After this week’s performance by the Labour party, I say – more in sorrow than in anger – that we can’t go on like this, something’s urgently got to give.

It’s more than a year since a new leadership was elected, but the Labour response to Boris Johnson’s social care announcement demonstrated starkly just how far the party leadership is from having a strategy to deal with him or knowing how to respond to the new political battleground.

Through hard experience you learn the basics of any political fight. You have to nail your opponent and offer a solid alternative.

Nailing Johnson doesn’t require invention or much forensic interrogation. His character has become increasingly obvious to people. He is a self-interested liar, whose sole motive throughout his life has been looking after number one. His clowning antics have become passé and largely don’t wash any more for people who have gone through such tough times since Covid emerged.

Johnson’s achilles heel is, increasingly, trust. It shouldn’t have been left to Dawn Butler on the backbenches to call Johnson out for what he is – a blatant and ruthless liar. This should have been a running consistent theme – linked to the month-by-month mounting evidence of his betrayal of all those who believed his lies in the last general election, and to the deceits and corruption of his ministerial team throughout the pandemic.

Increasingly, people are waking up to the fact that Johnson is solely motivated by self-interest. He will always look after himself and people like himself. And that means others will always be sacrificed, whether it’s pensioners reliant on the triple lock, families relying on universal credit, or low-paid workers who believed his now broken pledges on income tax and national insurance.

The result is that, just as we have seen in the tax measures to fund social care, the burden of his policies falls on working people, and the wealth of the richest people is protected.

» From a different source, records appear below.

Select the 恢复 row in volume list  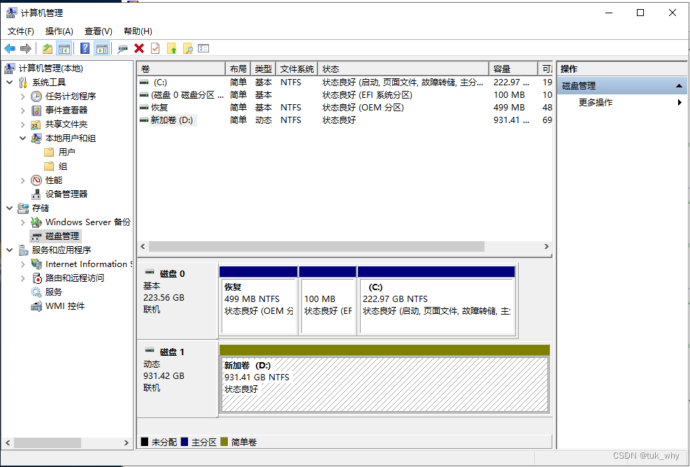point(159,108)
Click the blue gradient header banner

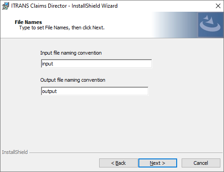click(175, 25)
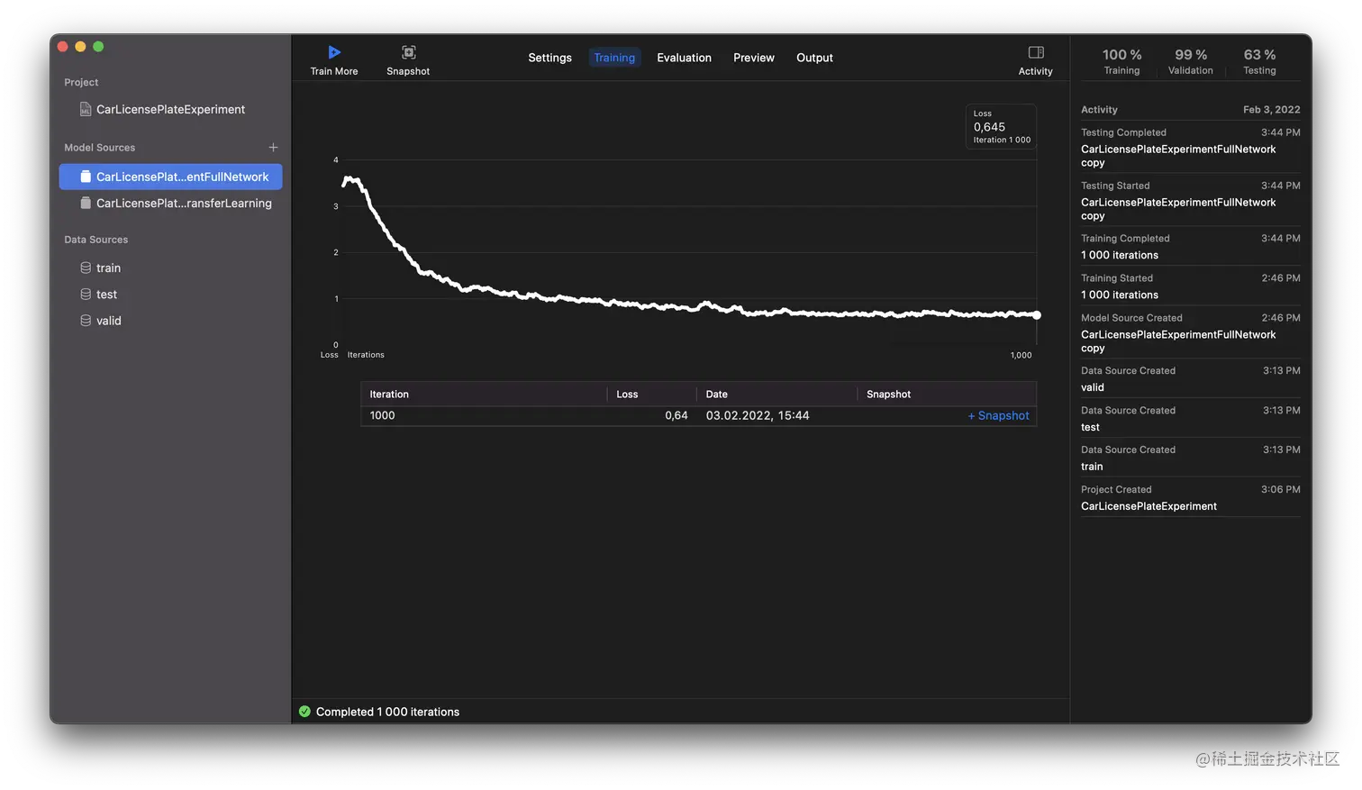Select the test data source icon
Screen dimensions: 1362x790
(x=85, y=294)
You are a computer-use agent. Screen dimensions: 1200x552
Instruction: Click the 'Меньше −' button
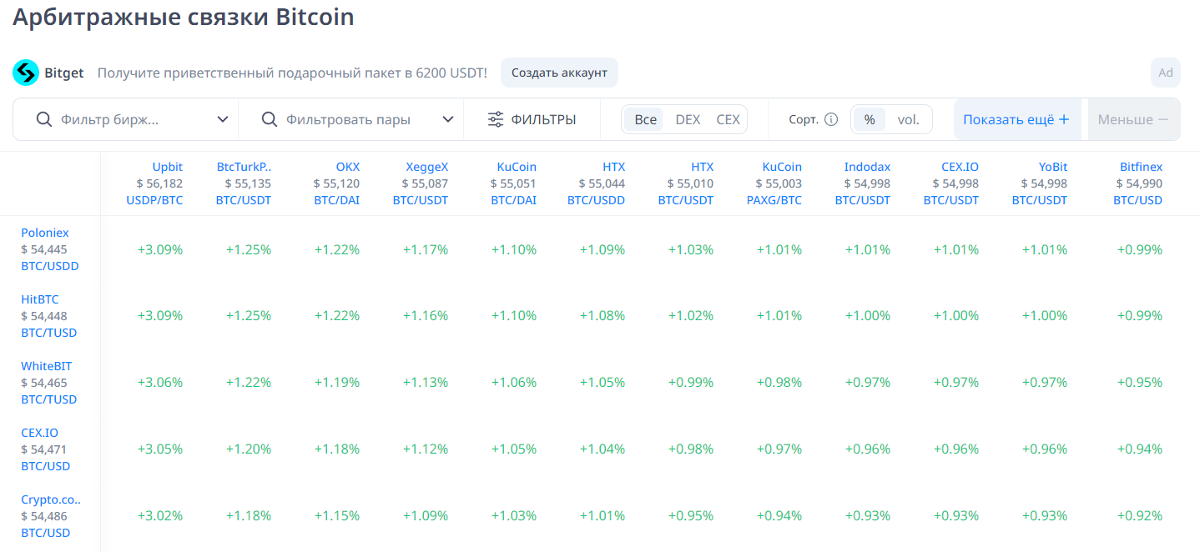pos(1132,119)
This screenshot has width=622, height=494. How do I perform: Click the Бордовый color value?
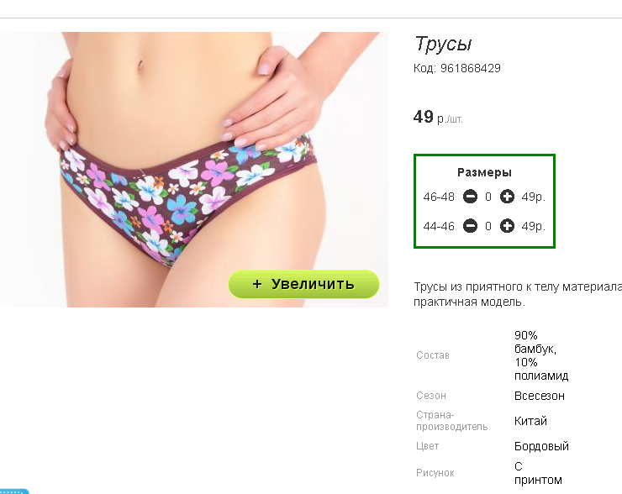coord(541,446)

Alongside the failure to nail the image of Johnson in the popular mind, the Labour leadership’s failure, or refusal, to take the lead effectively on any issue is becoming a regular embarrassment. It means that, even when Tory support dips in the polls, it does not come to Labour.

Shadow cabinet members are sent out like the “poor bloody infantry”: after making valid attacks on Johnson’s policies, they are destroyed by interviewers simply asking the obvious question, “Well what would you do then?”

They are forced on most occasions to repeat the mantra: “It will be in the manifesto.” Apart from coming across as shifty, it confirms the suspicion that Labour has no alternative.

One of the lessons from the 2019 election is that simply announcing an array of attractive policies doesn’t work. Policies need time to bed down into the popular consciousness. The range of new policies in 2019 was planned for the normal electoral cycle, with an election possibly two years off. In desperation during that campaign we launched a policy blitz, which strained credibility with some of the voters we were seeking to attract.

It’s widely accepted that Johnson will go to the electorate early, most probably in the spring of 2023, but rumours abound in Tory circles that he will go in 2022 to avoid the Covid inquiry catching up with him. That’s why Labour needs to set out now at least the bare bones of a policy programme: one that isn’t based on the lowest common denominator of a focus group but excites and motivates people about the type of society a Labour government wants to achieve.

A group of Labour supporters in the communications sector has recommended, as a start, a new pledge card setting out a limited number of solid priority commitments. For me this needs to combine relevance and ambition. So for example, a Labour government would ensure:

  • no child will live in poverty or go hungry;
  • low pay will be ended with a real living wage;
  • the NHS and a new national care service will be fully and fairly funded;
  • the privatisation of our NHS and public services will be halted;
  • tuition fees will be scrapped, and our schools and childcare will fully funded;
  • climate change will be tackled and net zero carbon achieved by 2030 with a Green New Deal.

In addition to coming across as a policy-free zone, Labour’s media coverage is regularly soured by displays of division as the party leadership destructively pursues internal factional disputes.

The result has been the loss of more than 100,000 members; the risk of one of our founding unions disaffiliating; and, ironically for a party pledged to tackling antisemitism, reports of Jewish members being more likely to face disciplinary action than others.

So I say this to whoever is making the decisions at the top of Labour: party members are not the enemy. The Tories have the money and most of the media, but we have the potential of a mass campaigning membership. That equation doesn’t always balance out, but it’s the most effective we can create.

My fear is that, if the Labour leadership continues on this path, people will increasingly see a party divided and fail to know what it stands for.

It wouldn’t take much to unite the party again and mobilise an enthusiastic mass membership with a radical basic set of policies. But time is short and action is needed.